- Goal of the exercise:
Begin with the line that holds "The image size is (727, 545).". Write out every line from there to the end of the listing below, word for word.

----- Exercise materials

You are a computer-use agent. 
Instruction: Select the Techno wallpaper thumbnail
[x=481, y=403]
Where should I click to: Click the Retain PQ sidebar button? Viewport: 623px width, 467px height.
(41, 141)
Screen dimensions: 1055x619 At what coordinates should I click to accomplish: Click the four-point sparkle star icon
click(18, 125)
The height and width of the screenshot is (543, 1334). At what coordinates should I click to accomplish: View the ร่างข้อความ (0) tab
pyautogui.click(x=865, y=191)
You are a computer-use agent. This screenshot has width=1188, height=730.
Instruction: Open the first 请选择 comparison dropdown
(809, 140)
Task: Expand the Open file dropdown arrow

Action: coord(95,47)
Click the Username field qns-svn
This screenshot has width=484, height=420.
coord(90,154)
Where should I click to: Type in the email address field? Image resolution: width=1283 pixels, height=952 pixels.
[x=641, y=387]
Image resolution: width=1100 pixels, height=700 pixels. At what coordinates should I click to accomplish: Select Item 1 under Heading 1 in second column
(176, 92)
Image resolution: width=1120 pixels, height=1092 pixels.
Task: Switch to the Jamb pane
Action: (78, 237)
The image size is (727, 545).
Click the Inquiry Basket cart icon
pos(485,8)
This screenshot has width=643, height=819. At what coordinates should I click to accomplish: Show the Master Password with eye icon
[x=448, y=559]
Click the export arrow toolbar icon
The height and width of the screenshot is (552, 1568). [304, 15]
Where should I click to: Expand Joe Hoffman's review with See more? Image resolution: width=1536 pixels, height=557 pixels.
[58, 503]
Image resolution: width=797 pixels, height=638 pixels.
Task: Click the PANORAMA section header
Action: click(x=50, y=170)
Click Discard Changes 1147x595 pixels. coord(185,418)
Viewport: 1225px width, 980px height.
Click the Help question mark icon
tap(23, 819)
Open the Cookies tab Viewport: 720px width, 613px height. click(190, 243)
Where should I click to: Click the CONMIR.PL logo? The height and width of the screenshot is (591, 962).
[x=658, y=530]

----------

- Solution:
The image size is (727, 545).
Click the Inquiry Basket cart icon
pos(485,8)
This screenshot has width=643, height=819. At what coordinates should I click to accomplish: Show the Master Password with eye icon
[x=448, y=559]
Click the export arrow toolbar icon
The height and width of the screenshot is (552, 1568). [304, 15]
Where should I click to: Expand Joe Hoffman's review with See more? Image resolution: width=1536 pixels, height=557 pixels.
[58, 503]
Image resolution: width=797 pixels, height=638 pixels.
Task: Click the PANORAMA section header
Action: click(x=50, y=170)
Click Discard Changes 1147x595 pixels. coord(185,418)
Viewport: 1225px width, 980px height.
Click the Help question mark icon
tap(23, 819)
Open the Cookies tab Viewport: 720px width, 613px height. click(190, 243)
Where should I click to: Click the CONMIR.PL logo? The height and width of the screenshot is (591, 962).
[x=658, y=530]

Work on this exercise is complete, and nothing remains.